# I've Got To Have One.....



## MarkF (Jul 5, 2003)

How can a bike look so damn cool? I have just got to have one of these things, I wish i'd never seen the pic, I don't think I can live for long without one.


----------



## Stan (Aug 7, 2003)

That looks a peach but WTF have they done to the exhaust boxes?









The pipes ought to run below the frame.









OK, I'd put up with that.


----------



## pauluspaolo (Feb 24, 2003)

It's a hommage to the early off road bikes of the 50's & 60's. These were pretty much road bikes fitted with off road tyres & with the exhausts perched up out of the way - hence the slightly knobbly tyres in the above bike.

I think it looks fantastic by the way - there shouldn't be any problems with grinding the exhaust away whilst leant over in a corner!!









Hope there's a heat shield for the rider & passengers' legs


----------



## DAVID (Mar 17, 2003)

Very Norton Commando S, don't know about the flat seat, be nice with a pillion grab rail, or a raised bit at the rear, like the standard commando.

But nice all the same.









Had an ancient James despatch riders bike that had a similar look about it (apart from lashings of olive drab paint, including the tyres ).

So when do we see the new version Ariel Leader ? Or have Yamaha already done it ??

D.


----------



## Roger (May 17, 2003)

> I have just got to have one of these things


Unless things have changed since I had my Bonneville, dont buy one unless you enjoy being covered in oil from the knees down....you will probably also, get used to walking and using buses.

Good luck if you do buy one.

Roger


----------



## MarkF (Jul 5, 2003)

Roger said:


> > I have just got to have one of these things
> 
> 
> Unless things have changed since I had my Bonneville, dont buy one unless you enjoy being covered in oil from the knees down....you will probably also, get used to walking and using buses.
> ...


These are 100% Roger, the new twin has a superb reputation for reliability. They are oil tight too and nothing drops off them either, therefore Hawkey won't like it.


----------



## Roger (May 17, 2003)

INFORMATION SUPPLIED:

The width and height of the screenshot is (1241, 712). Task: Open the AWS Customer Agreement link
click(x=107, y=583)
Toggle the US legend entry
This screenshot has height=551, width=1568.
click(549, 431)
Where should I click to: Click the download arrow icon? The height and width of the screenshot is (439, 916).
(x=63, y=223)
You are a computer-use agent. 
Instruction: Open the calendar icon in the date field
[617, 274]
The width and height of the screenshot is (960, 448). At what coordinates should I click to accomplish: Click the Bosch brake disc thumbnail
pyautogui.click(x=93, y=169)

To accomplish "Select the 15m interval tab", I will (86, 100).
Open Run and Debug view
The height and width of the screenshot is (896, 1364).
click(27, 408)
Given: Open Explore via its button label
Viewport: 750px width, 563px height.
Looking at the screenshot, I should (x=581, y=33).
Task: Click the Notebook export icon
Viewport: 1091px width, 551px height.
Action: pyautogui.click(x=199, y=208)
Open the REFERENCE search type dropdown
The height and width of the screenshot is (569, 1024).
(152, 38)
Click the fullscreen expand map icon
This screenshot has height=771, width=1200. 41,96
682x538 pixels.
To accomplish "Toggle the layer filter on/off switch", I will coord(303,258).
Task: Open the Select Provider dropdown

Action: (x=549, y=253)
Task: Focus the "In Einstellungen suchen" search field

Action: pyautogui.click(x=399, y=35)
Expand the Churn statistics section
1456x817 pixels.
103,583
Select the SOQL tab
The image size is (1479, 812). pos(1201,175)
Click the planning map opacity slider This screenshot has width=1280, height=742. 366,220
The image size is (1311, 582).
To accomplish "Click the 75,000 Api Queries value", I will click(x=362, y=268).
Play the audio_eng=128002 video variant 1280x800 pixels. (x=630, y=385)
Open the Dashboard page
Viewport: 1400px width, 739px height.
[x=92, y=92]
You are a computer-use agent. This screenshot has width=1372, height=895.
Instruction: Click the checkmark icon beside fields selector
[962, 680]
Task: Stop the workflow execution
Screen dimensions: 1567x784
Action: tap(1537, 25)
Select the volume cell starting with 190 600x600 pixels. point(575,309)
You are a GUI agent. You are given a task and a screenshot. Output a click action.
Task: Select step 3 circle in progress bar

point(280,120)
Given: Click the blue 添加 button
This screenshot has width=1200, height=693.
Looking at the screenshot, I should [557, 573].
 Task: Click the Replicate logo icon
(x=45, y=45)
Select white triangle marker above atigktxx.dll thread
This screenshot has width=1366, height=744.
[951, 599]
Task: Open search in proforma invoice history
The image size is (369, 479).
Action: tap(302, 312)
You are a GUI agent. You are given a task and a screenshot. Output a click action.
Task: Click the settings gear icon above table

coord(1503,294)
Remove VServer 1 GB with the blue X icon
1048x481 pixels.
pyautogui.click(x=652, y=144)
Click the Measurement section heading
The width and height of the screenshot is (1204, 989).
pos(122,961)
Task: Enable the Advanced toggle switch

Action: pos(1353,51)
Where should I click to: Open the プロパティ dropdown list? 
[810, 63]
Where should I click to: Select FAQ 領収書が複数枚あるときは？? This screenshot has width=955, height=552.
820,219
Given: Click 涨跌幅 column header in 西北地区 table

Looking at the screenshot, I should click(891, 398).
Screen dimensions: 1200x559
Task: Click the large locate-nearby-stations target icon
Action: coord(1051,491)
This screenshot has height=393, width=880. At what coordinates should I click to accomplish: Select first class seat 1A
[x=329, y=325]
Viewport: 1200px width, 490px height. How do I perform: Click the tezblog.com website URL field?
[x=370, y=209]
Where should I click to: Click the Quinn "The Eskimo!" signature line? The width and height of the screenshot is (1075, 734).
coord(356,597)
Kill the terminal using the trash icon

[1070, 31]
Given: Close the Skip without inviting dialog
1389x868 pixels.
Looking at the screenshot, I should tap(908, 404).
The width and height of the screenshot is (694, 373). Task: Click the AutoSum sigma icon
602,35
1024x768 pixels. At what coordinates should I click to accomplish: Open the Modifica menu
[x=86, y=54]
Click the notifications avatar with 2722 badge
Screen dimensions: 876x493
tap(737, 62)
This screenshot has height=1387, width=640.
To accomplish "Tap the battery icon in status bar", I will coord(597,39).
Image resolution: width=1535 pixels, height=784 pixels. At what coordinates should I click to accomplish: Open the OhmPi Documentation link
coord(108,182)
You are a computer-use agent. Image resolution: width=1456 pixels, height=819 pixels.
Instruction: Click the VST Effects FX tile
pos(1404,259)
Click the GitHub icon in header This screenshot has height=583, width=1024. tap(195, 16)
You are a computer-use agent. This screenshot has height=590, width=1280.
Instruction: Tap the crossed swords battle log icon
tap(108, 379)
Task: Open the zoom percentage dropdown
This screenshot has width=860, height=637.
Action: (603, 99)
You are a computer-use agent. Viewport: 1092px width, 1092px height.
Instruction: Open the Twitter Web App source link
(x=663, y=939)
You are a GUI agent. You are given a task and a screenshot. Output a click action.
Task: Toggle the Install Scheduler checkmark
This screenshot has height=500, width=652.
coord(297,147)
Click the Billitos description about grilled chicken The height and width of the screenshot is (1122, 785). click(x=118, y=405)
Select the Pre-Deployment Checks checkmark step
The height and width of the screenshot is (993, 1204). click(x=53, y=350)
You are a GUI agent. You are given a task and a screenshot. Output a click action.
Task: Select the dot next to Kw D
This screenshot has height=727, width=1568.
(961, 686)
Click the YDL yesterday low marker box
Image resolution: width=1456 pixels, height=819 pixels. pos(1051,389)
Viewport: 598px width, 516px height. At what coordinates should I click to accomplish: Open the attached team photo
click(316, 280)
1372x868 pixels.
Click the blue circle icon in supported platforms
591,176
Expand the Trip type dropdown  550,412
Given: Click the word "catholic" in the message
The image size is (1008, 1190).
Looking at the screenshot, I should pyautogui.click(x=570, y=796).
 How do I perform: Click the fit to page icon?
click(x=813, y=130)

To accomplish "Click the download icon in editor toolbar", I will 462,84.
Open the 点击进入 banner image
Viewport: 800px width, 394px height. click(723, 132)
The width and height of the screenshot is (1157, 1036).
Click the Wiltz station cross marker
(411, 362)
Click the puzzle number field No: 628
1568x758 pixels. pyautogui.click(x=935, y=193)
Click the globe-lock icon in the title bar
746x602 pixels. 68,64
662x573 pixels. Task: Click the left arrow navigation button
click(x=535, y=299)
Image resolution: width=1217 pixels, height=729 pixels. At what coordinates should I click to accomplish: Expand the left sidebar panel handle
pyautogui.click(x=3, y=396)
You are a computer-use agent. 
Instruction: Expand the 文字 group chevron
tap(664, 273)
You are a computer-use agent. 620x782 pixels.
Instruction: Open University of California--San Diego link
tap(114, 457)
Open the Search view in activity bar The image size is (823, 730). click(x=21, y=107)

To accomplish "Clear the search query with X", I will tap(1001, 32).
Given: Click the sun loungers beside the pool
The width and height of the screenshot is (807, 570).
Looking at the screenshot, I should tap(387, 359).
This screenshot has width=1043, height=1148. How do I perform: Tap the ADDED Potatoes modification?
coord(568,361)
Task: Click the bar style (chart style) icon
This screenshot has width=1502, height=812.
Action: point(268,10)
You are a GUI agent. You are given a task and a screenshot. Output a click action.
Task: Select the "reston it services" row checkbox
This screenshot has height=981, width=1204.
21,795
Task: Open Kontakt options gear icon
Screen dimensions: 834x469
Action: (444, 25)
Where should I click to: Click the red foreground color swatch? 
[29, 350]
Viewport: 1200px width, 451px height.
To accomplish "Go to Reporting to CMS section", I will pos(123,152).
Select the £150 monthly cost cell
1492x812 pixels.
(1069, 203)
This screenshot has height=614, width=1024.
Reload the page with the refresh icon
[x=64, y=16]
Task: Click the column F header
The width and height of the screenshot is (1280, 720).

AIM:
Retype the passage of the motorcycle forum thread from "Hope there's a" up to and including "the standard commando.", word for word.

FULL SOLUTION:
Hope there's a heat shield for the rider & passengers' legs


----------



## DAVID (Mar 17, 2003)

Very Norton Commando S, don't know about the flat seat, be nice with a pillion grab rail, or a raised bit at the rear, like the standard commando.